Start of Available data

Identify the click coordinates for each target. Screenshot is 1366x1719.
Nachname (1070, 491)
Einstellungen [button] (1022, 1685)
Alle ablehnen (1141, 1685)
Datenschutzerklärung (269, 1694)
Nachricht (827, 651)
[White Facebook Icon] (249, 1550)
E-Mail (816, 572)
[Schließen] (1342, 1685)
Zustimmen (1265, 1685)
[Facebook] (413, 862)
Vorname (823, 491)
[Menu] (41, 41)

End of Available data
Start of Available data

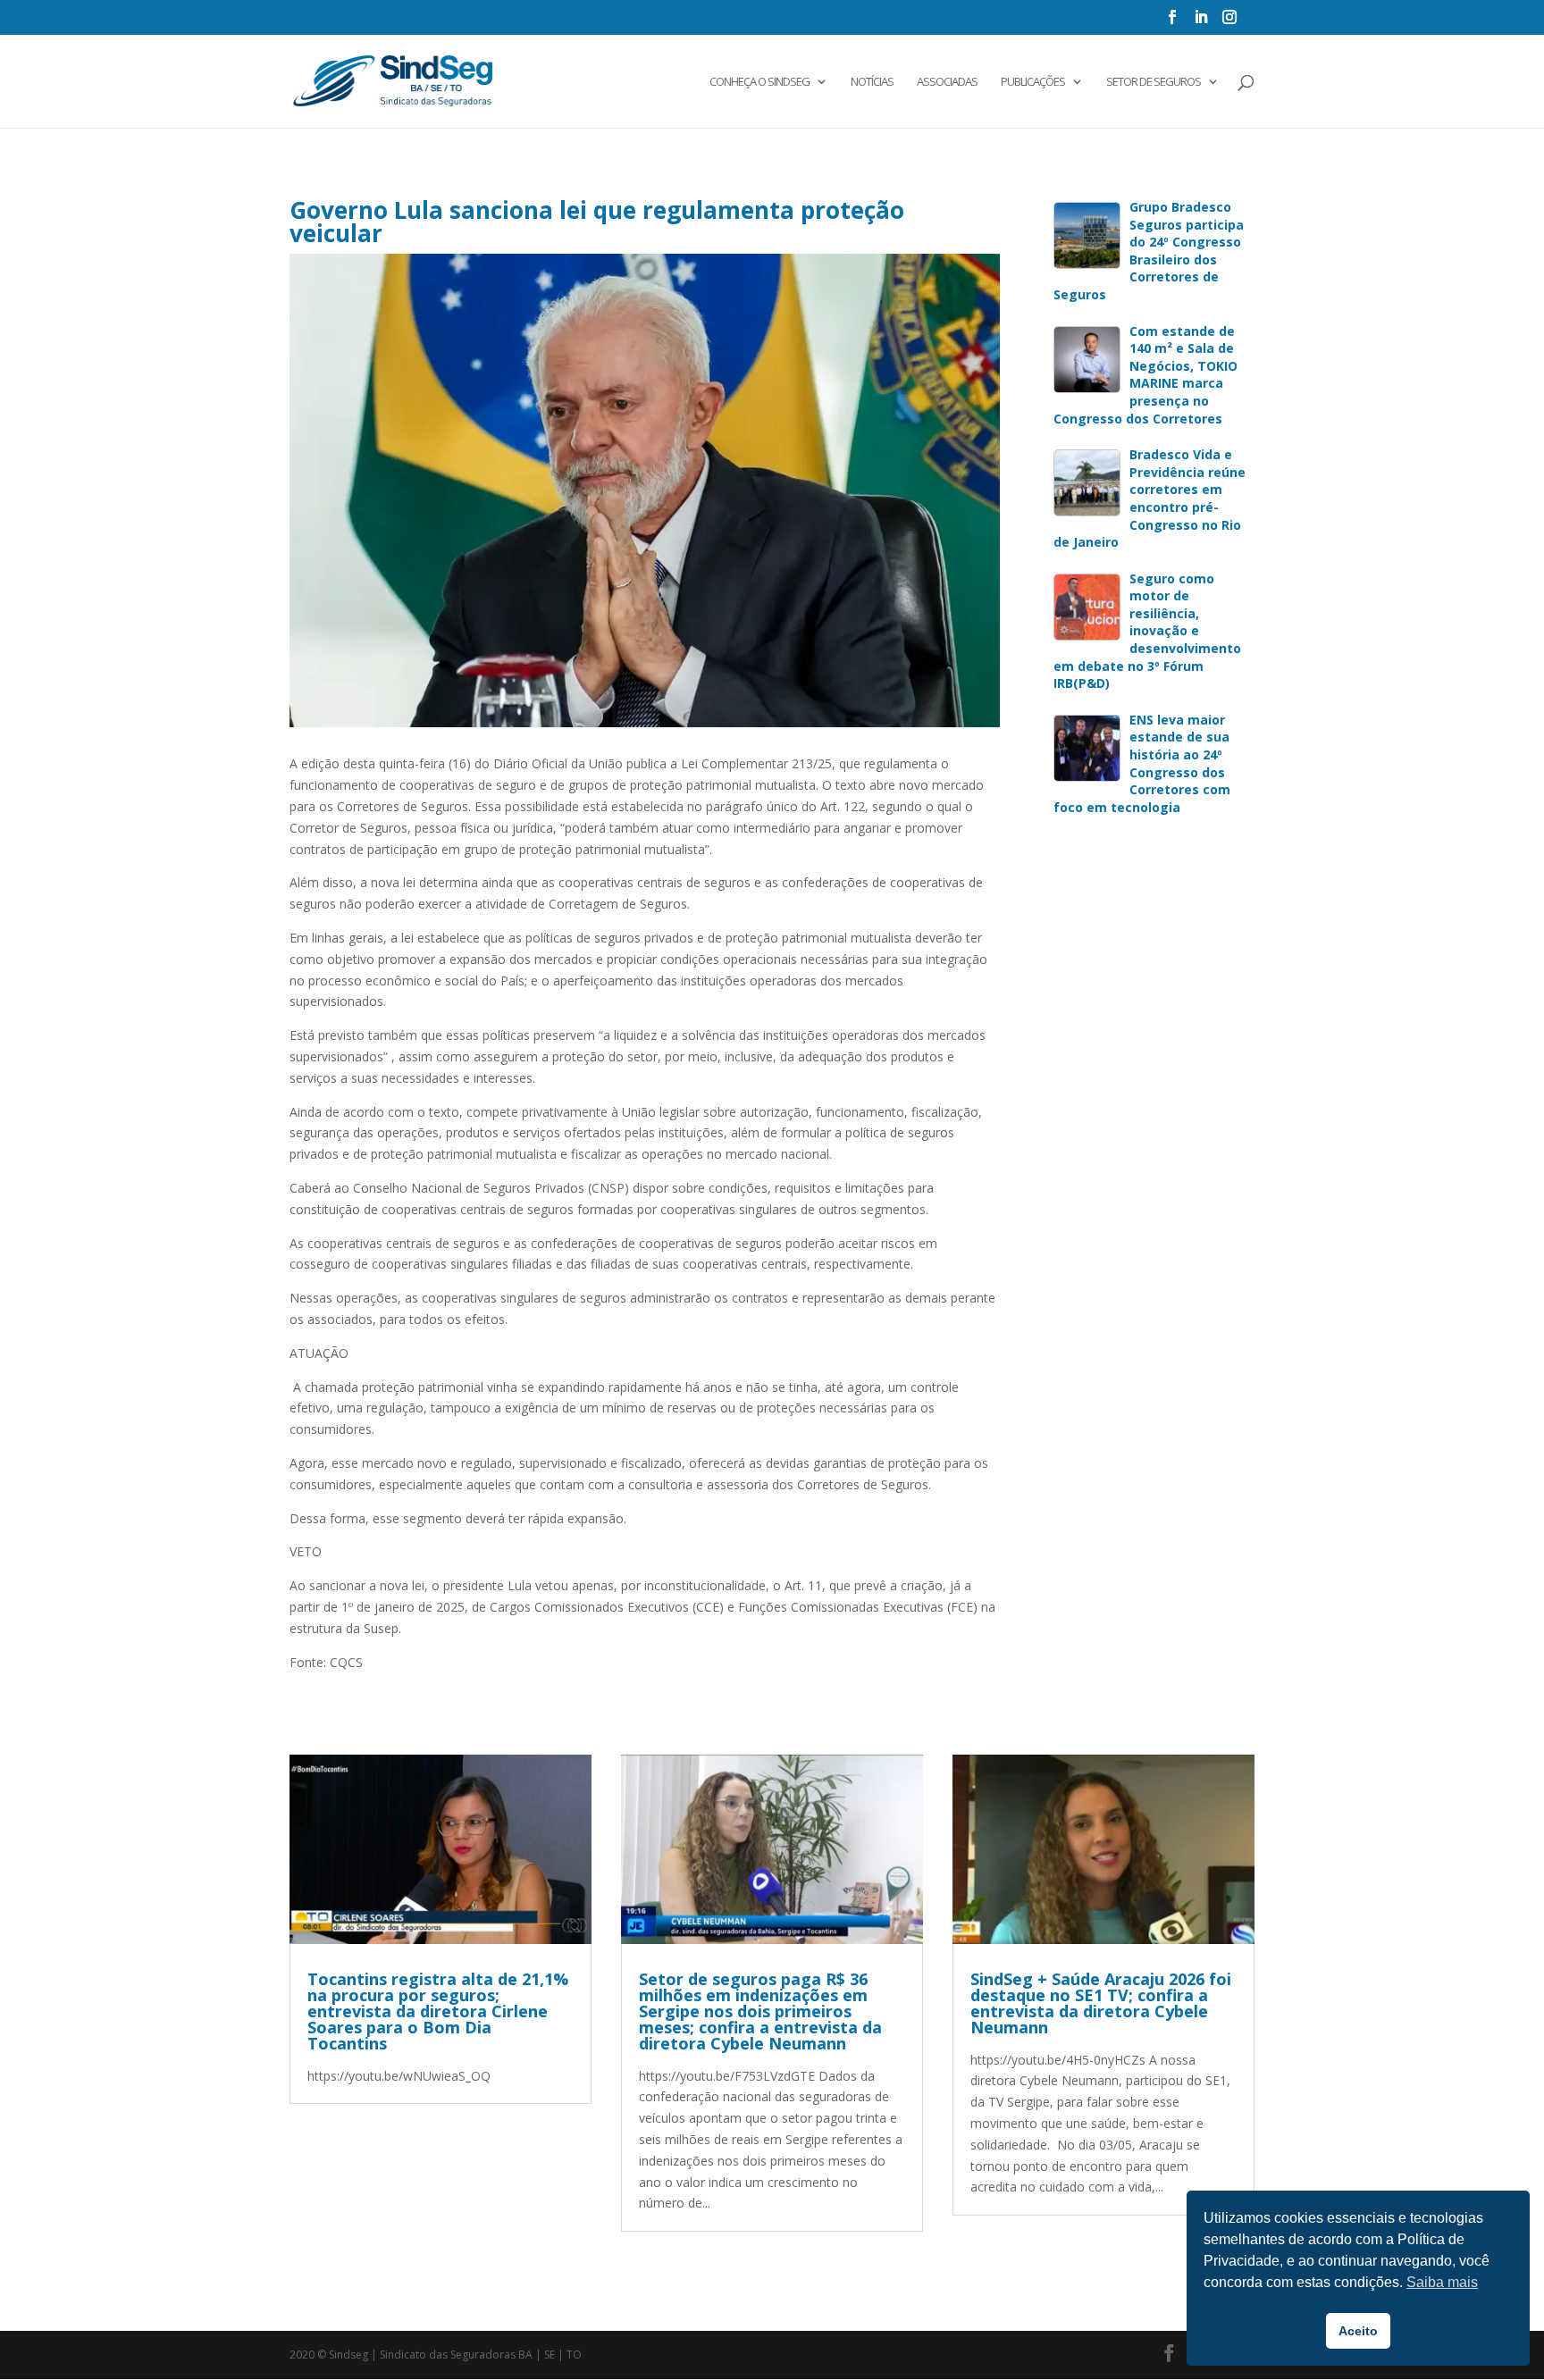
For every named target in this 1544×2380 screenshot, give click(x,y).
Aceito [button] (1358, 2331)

End of Available data

**Directions**
Could you transcribe the entries above word for word, from the line with "[White Facebook Icon] (249, 1550)" down to the line with "[Menu] (41, 41)", keeping both?

**Exercise result**
[White Facebook Icon] (249, 1550)
E-Mail (816, 572)
[Schließen] (1342, 1685)
Zustimmen (1265, 1685)
[Facebook] (413, 862)
Vorname (823, 491)
[Menu] (41, 41)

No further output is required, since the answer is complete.